私達は使い捨テニされる立場にズット苦しんデきました……! 私達は弱イ……! 弱イからカミサマ方が恐ろしいノです……! こんな私達でも恐怖ハ感ジルことを
分かってくださイ……!」
涙ながらに覚達町の者達の支配に恐怖していることを訴えるバケネズミ。
鬼気迫る勢いでバケネズミの苦悩を理解して欲しいと懇願するバケネズミを覚はただ冷徹に見下ろしていた。
「……そうか。

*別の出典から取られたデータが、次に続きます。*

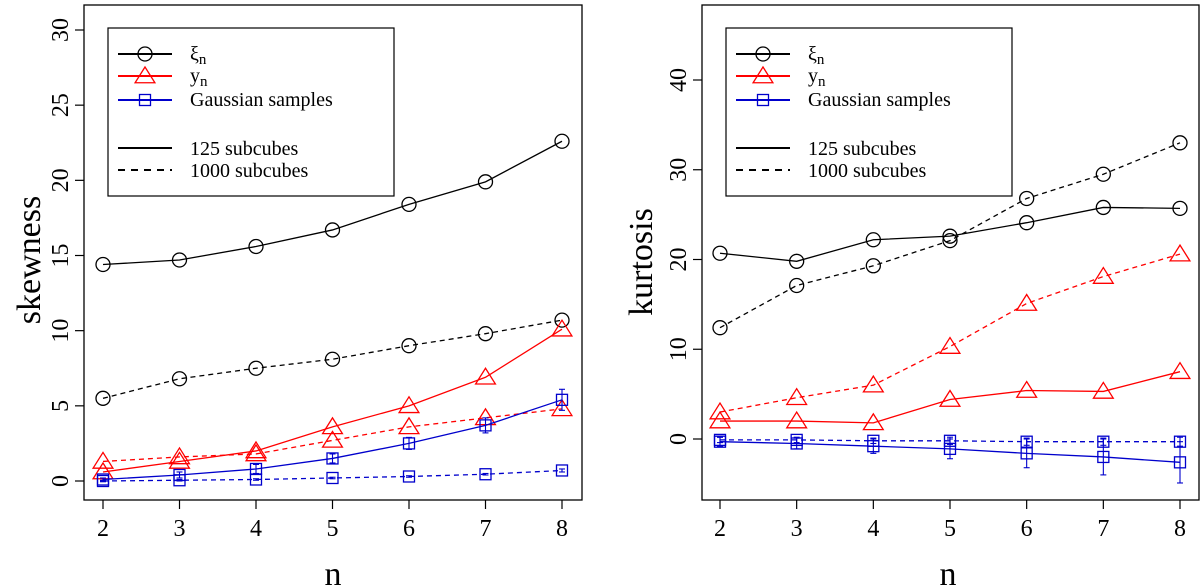  I want to click on y-tick-label: 40, so click(679, 80).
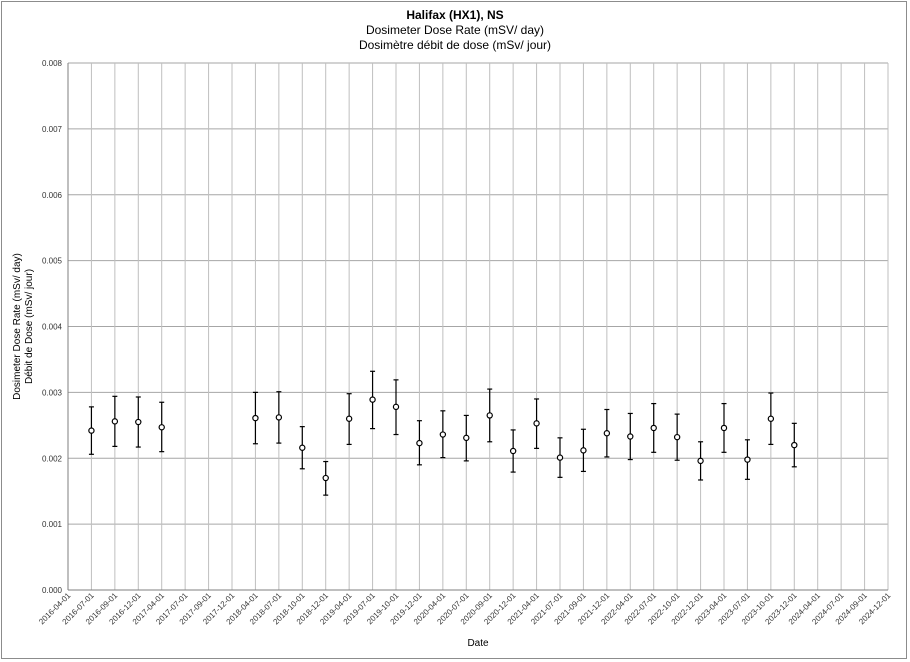 The height and width of the screenshot is (662, 910). I want to click on data-points, so click(443, 433).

お前は反乱を起こした塩屋虻コロニーのバケネズミだな?」
「ソ、ソウデすが?」
「死ね」
その瞬間、二人の前に土下座していたバケネズミの身体が勢いよく燃え出した。
「ギャァァァァァァアアアア!!!!?? ガミザマ!? カミサマァァァァァアアアア!!!」
激しい炎で燃える中、バケネズミは絶叫すると、その場に倒れ、絶命した。
「反乱を起こしたお前達なら、自分が何をされるか分かっているな? 恐怖を感じる? なら結構だ。自分のしでかした過ちを……」
「おい」
「な、何をする!?」
覚が次の言葉を言おうとした瞬間、鳴滝が覚の目の前に立ち、覚の胸倉を掴んでいた。
「は、離せ!」
「……」
「おい! 離せよ!!」
「……かましい」
「何?」
「べらべらと喧しいんだよ!! 神気取りの糞餓鬼があ!!!!!」
「がべぇ!?」
鳴滝の豪拳が、覚の顔面を思い切り抉り、覚は後方十メートルまで身体が吹き飛んだ。
「さ、覚!?」
「が、がべ……、ぎべ……」
地面に倒れ、顔面を陥没させた覚が呻き声を上げている。
「柊、このコロニーに来てんのはこの二人だけじゃないみてぇだ」
「ああ」
幾らなんでもこの二人だけでこの塩屋虻コロニーを襲うわけがないと思っていた四四八は、森の周囲に複数の人間が潜んでいることを察知する。
「よし……、戦いの開始だ」
四四八は、鳴滝と共に足早にコロニーに戻っていった。